Toward molecular imaging of the free fatty acid receptor 1

Molecular imaging of the free fatty acid receptor 1 (FFAR1) would be a valuable tool for drug development by enabling in vivo target engagement studies in human. It has also been suggested as a putative target for beta cell imaging, but the inherent lipophilicity of most FFAR1 binders produces high off-target binding, which has hampered progress in this area. The aim of this study was to generate a suitable lead compound for further PET labeling.

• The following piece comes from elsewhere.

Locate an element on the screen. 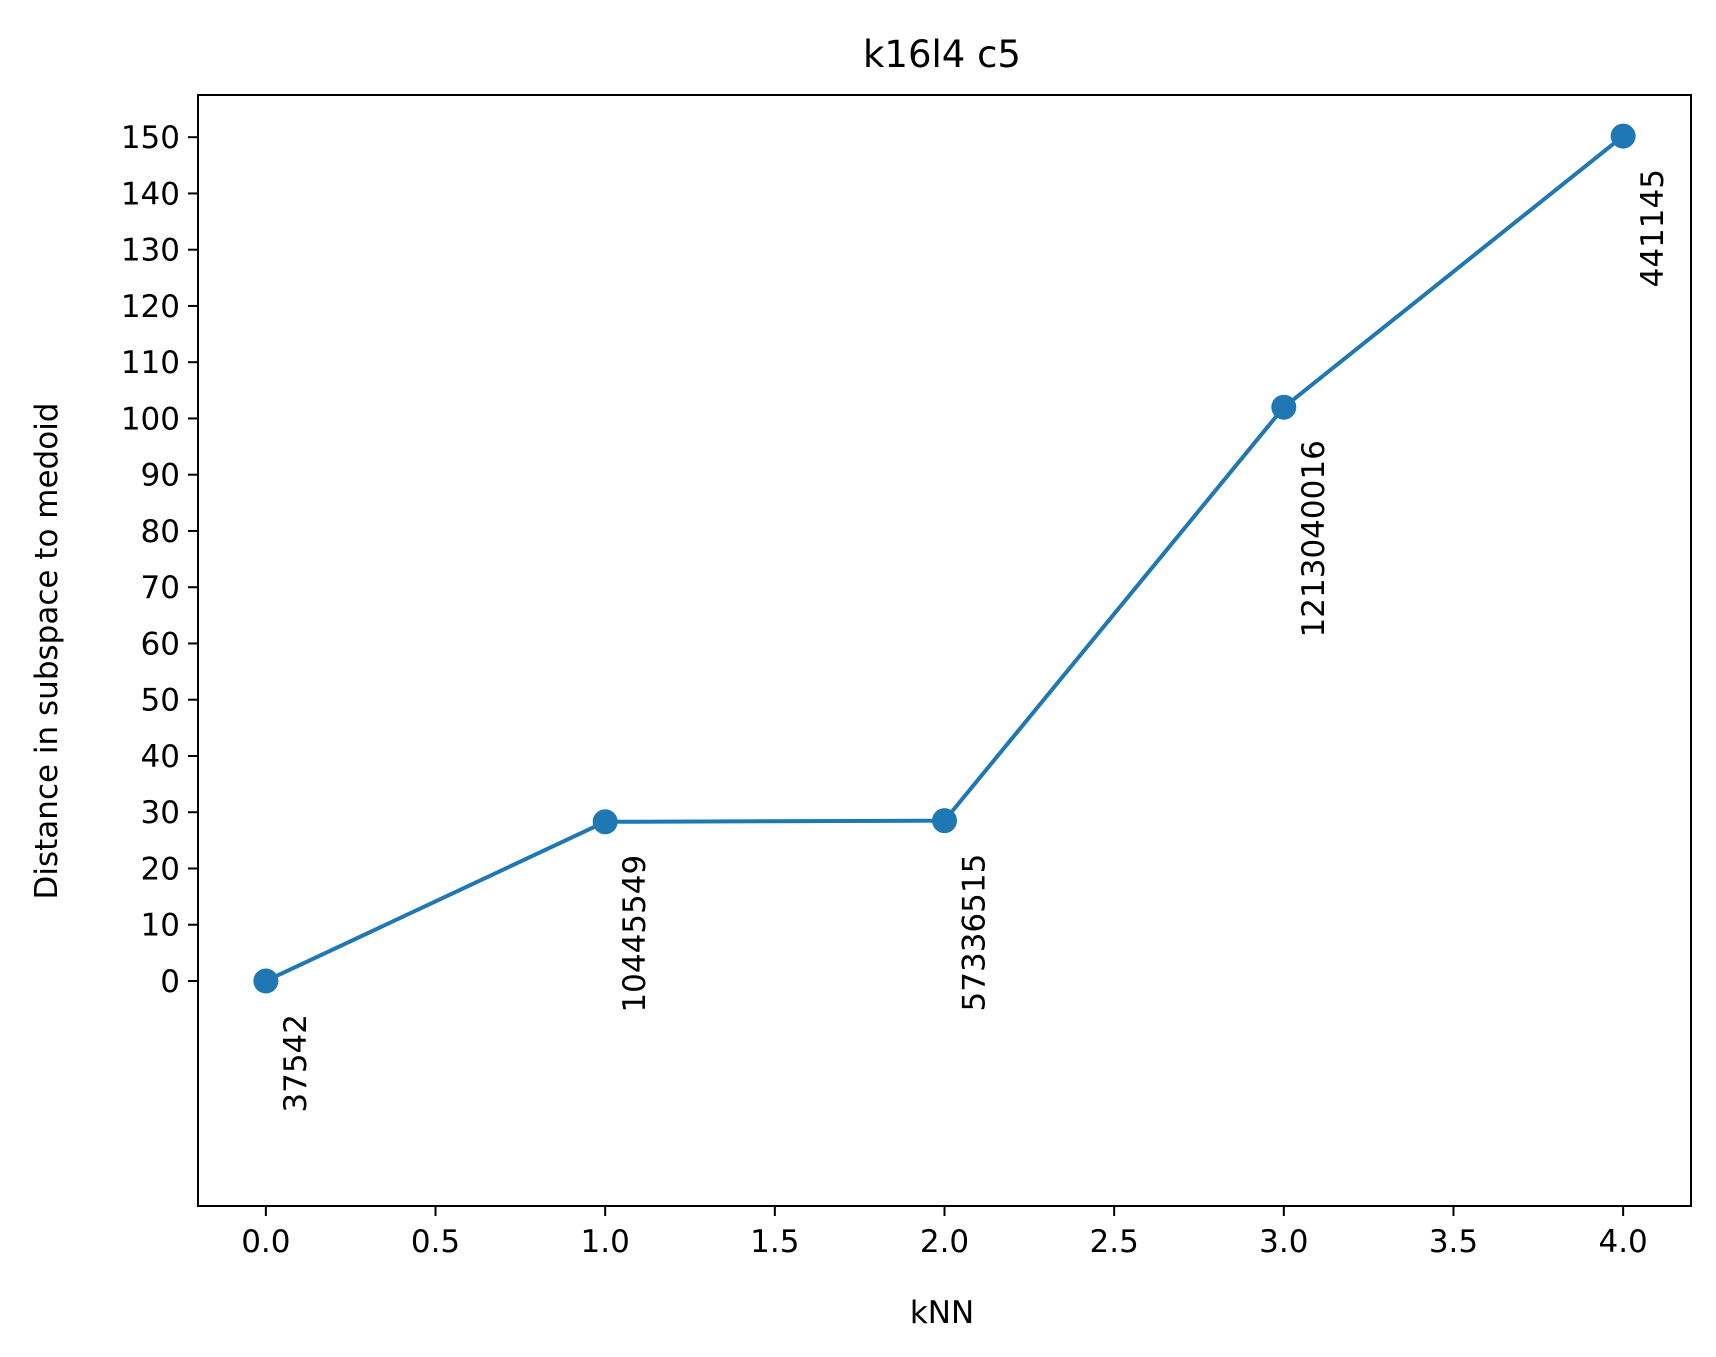 Image resolution: width=1716 pixels, height=1357 pixels. x-axis-label: kNN is located at coordinates (942, 1313).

In order to identify a lead compound for future PET labeling for quantitative imaging of FFAR1 in human, we evaluated tritiated small molecule FFAR1 binding probes ([H-3]AZ1, [H-3]AZ2 and [H-3]TAK-875) for their off-target binding, receptor density and affinity in human pancreatic tissue (islets and exocrine) and rodent insulinoma. [H-3]AZ1 showed improved specificity to FFAR1, with decreased off-target binding compared to [H-3]AZ2 and [H-3]TAK-875, while retaining high affinity in the nanomolar range. FFAR1 density in human islets was approximately 50% higher than in exocrine tissue. AZ1 is a suitable lead compound for PET labeling for molecular imaging of FFAR1 in humans, due to high affinity and reduced off-target binding.